[Recorded data]
== Segment start ==
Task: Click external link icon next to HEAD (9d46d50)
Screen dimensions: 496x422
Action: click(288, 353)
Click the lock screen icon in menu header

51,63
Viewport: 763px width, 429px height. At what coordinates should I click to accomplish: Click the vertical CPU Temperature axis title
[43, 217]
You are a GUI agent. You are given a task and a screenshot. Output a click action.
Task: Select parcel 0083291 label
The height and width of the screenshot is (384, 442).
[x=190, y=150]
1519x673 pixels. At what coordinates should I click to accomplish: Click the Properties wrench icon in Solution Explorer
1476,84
== Segment end ==
== Segment start ==
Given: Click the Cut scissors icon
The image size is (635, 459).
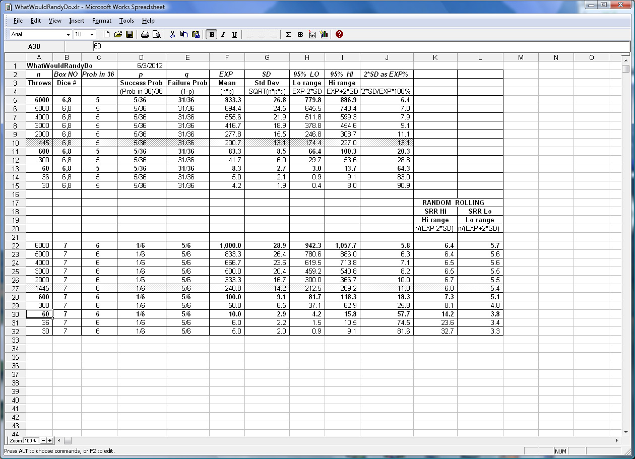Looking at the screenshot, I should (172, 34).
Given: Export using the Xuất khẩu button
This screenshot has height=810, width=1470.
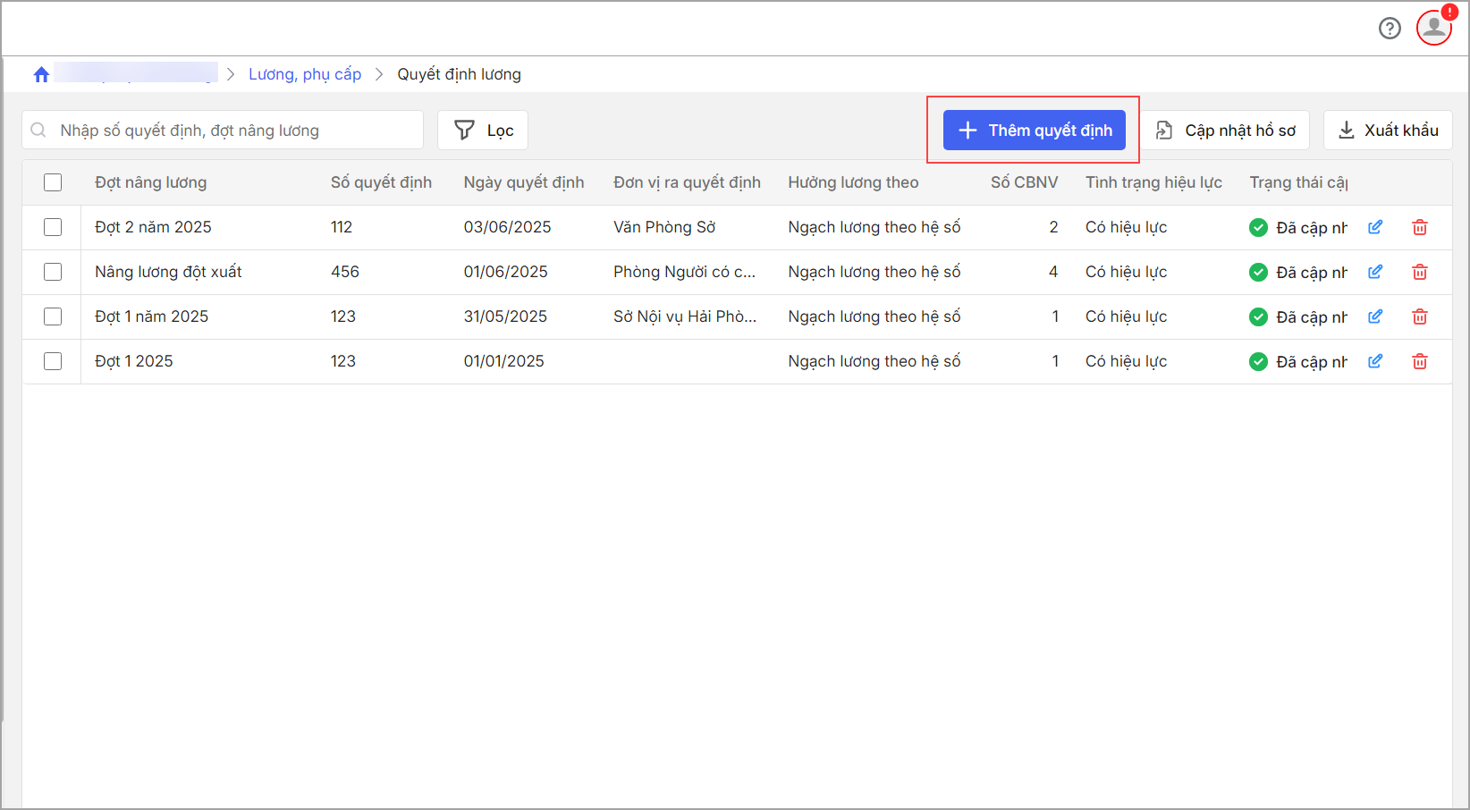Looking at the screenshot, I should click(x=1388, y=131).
== Segment end ==
== Segment start ==
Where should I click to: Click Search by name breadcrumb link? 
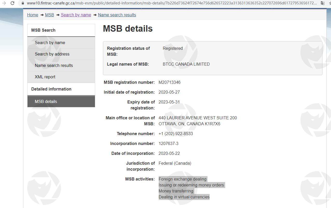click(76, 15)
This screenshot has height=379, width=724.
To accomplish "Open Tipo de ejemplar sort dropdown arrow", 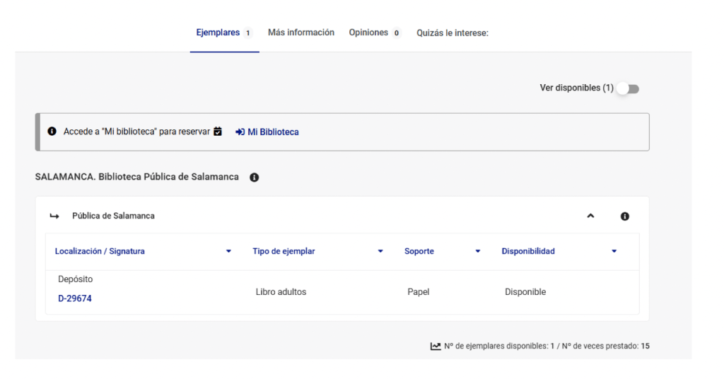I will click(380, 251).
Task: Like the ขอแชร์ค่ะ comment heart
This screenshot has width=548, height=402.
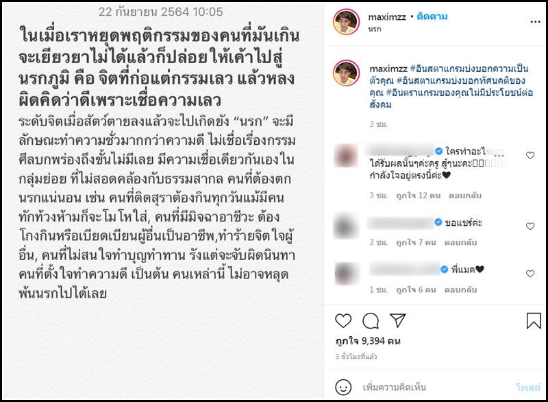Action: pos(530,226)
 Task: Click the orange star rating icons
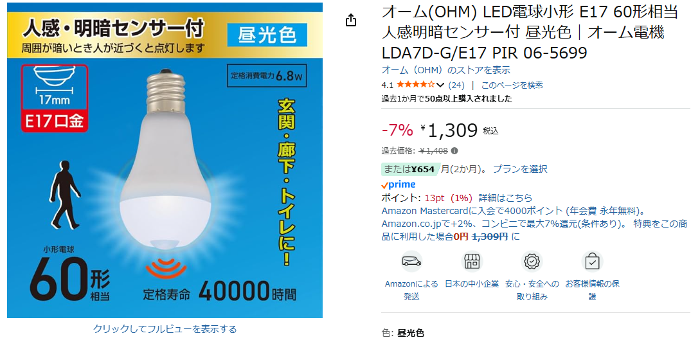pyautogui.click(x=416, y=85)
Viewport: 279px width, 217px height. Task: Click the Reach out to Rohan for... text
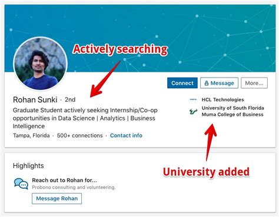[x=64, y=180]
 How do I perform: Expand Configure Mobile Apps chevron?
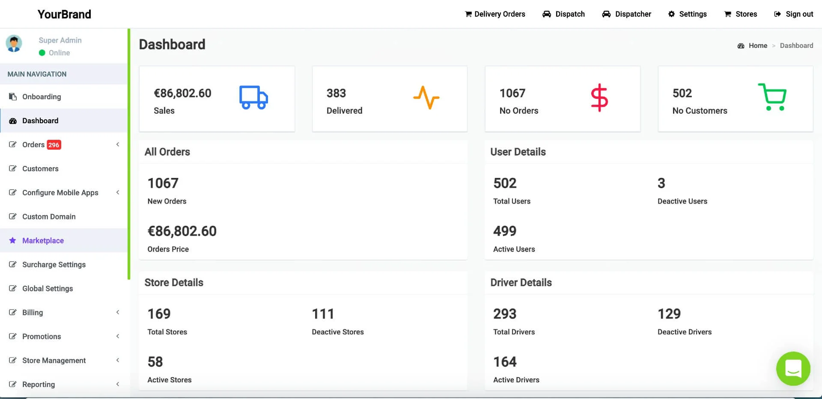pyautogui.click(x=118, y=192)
== Segment end ==
All lines above from the one containing "Task: Click external" to the one containing "Task: Select parcel 0083291 label" must be repeated exactly, both lines included, and no others.

Solution »
Task: Click external link icon next to HEAD (9d46d50)
Screen dimensions: 496x422
Action: click(288, 353)
Click the lock screen icon in menu header

51,63
Viewport: 763px width, 429px height. At what coordinates should I click to accomplish: Click the vertical CPU Temperature axis title
[43, 217]
You are a GUI agent. You are given a task and a screenshot. Output a click action.
Task: Select parcel 0083291 label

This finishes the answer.